Here is the IMF statement:
Ms. Christine Lagarde, Managing Director of the International Monetary Fund (IMF), made the following statement at the conclusion of the Eurogroup meeting in Brussels today:
“I welcome the initiatives agreed today by the Eurogroup aimed at further supporting Greece’s economic reform program and making a substantial contribution to the sustainability of its debt. This builds on the significant efforts by the Greek government to carry forward its fiscal and structural reform agenda.
“The initiatives include Greek debt buybacks, return of Securities Market Programme (SMP) profits to Greece, reduction of Greek Loan Facility (GLF) interest rates, significant extension of GLF and European Financial Stability Facility (EFSF) maturities, and the deferral of EFSF interest rate payments.

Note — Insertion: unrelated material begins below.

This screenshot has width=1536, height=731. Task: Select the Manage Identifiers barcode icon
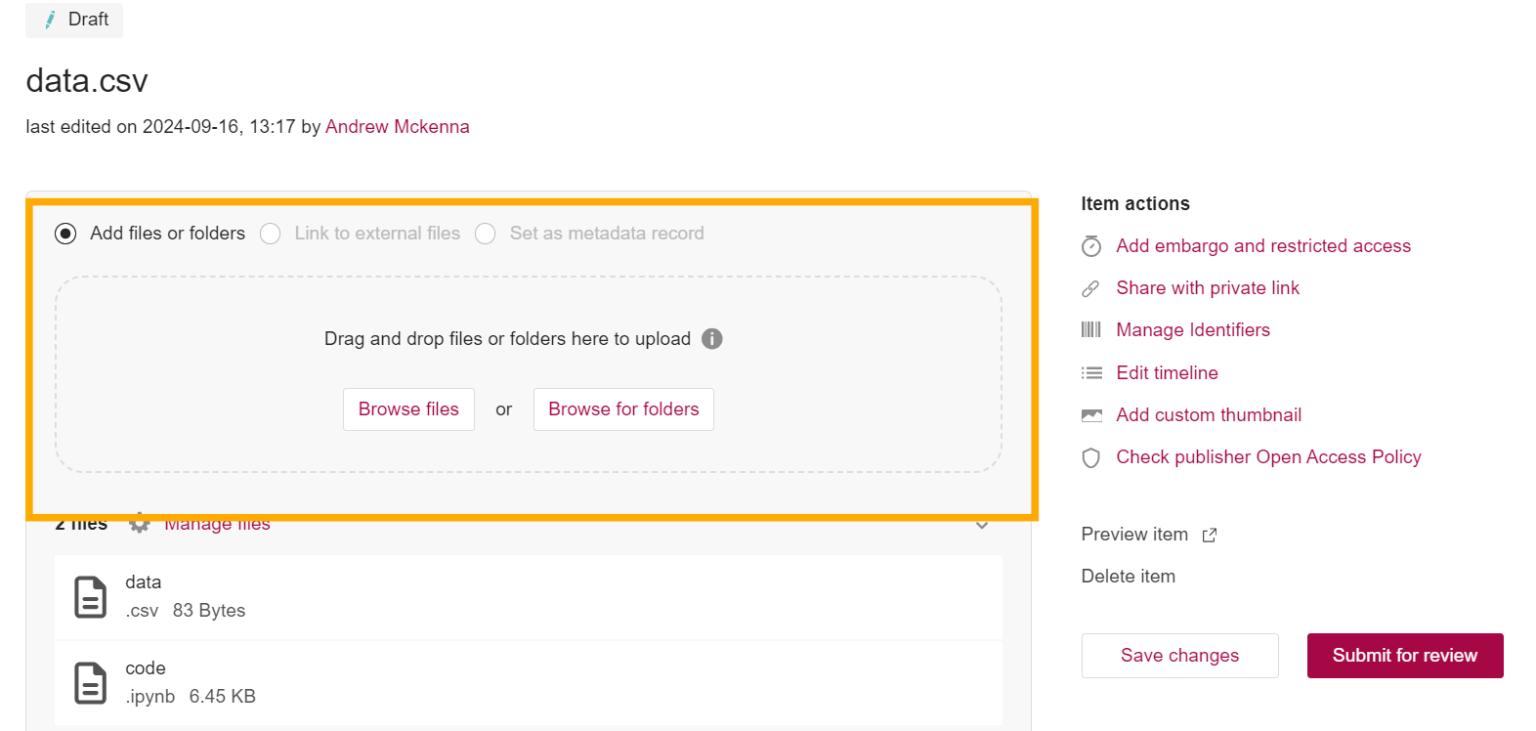[x=1091, y=330]
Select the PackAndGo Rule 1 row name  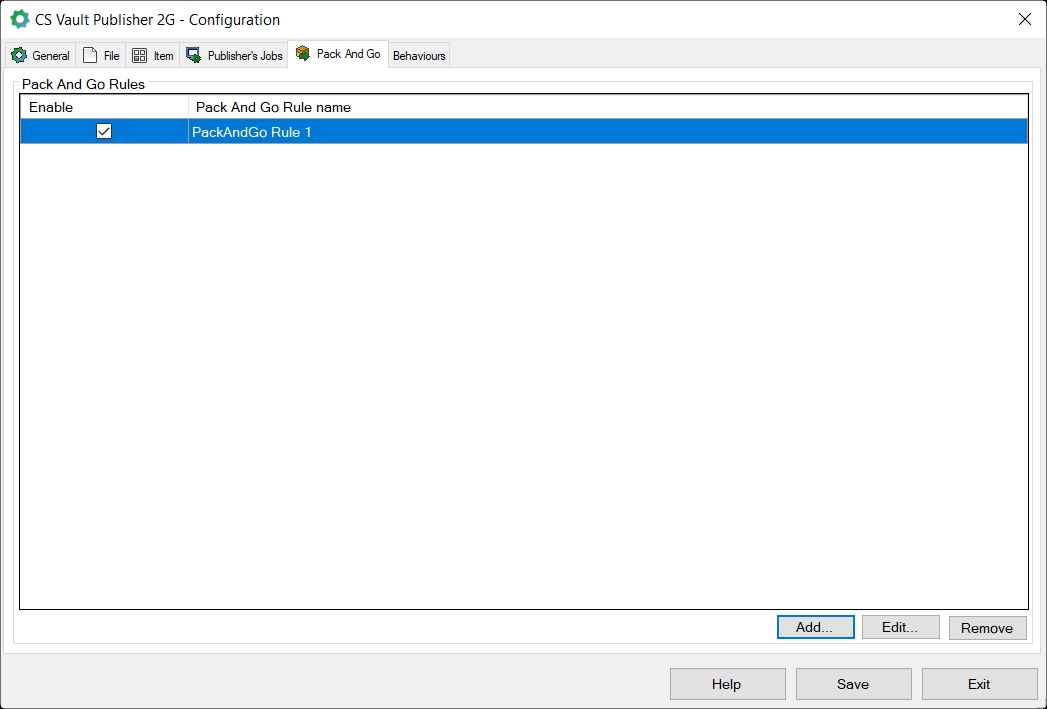point(252,132)
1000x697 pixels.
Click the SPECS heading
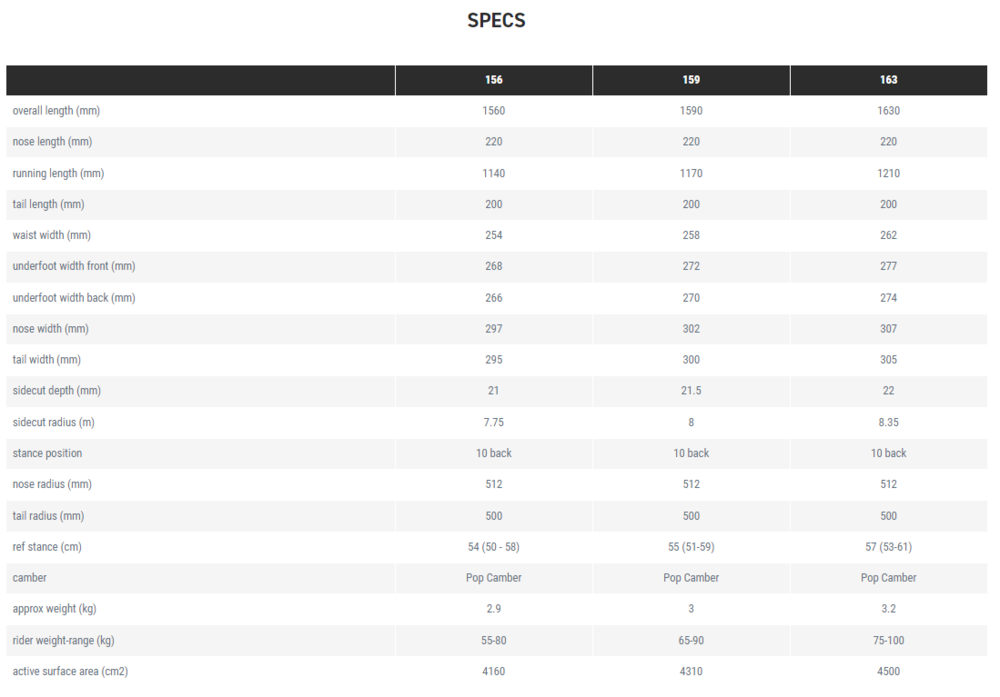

“Taken together, these measures will help to bring back Greece’s debt ratio to a sustainable path and facilitate a gradual return to market financing. The debt ratio is expected to decrease to 124 percent of GDP by 2020 through significant upfront debt reduction measures of 20 percent of GDP. In addition, I welcome the commitment by European partners to bring back Greece’s debt to substantially below 110 percent of GDP by 2022, conditional on full implementation of the program by Greece. This represents a major debt reduction for Greece relative to its current debt trajectory.
“Once progress has been made on specifying and delivering on the commitments made today, in particular implementation of the debt buybacks, I would be in a position to recommend to the IMF Executive Board the completion of the first review of Greece’s program.”
Here is the Guardian on the deal,
Eurozone countries have agreed four key points:
• A lowering by 100 bps of the interest rate charged to Greece on the loans provided in the context of the Greek Loan Facility. Member States under a full financial assistance programme are not required to participate in the lowering of the GLF interest rates for the period in which they receive themselves financial assistance.
• A lowering by 10 bps of the guarantee fee costs paid by Greece on the EFSF loans.
• An extension of the maturities of the bilateral and EFSF loans by 15 years and a deferral of interest payments of Greece on EFSF loans by 10 years. These measures will not affect the creditworthiness of EFSF, which is fully backed by the guarantees from Member States.
• A commitment by Member States to pass on to Greece’s segregated account, an amount equivalent to the income on the SMP portfolio accruing to their national central bank as from budget year 2013. Member States under a full financial assistance programme are not required to participate in this scheme for the period in which they receive themselves financial assistance.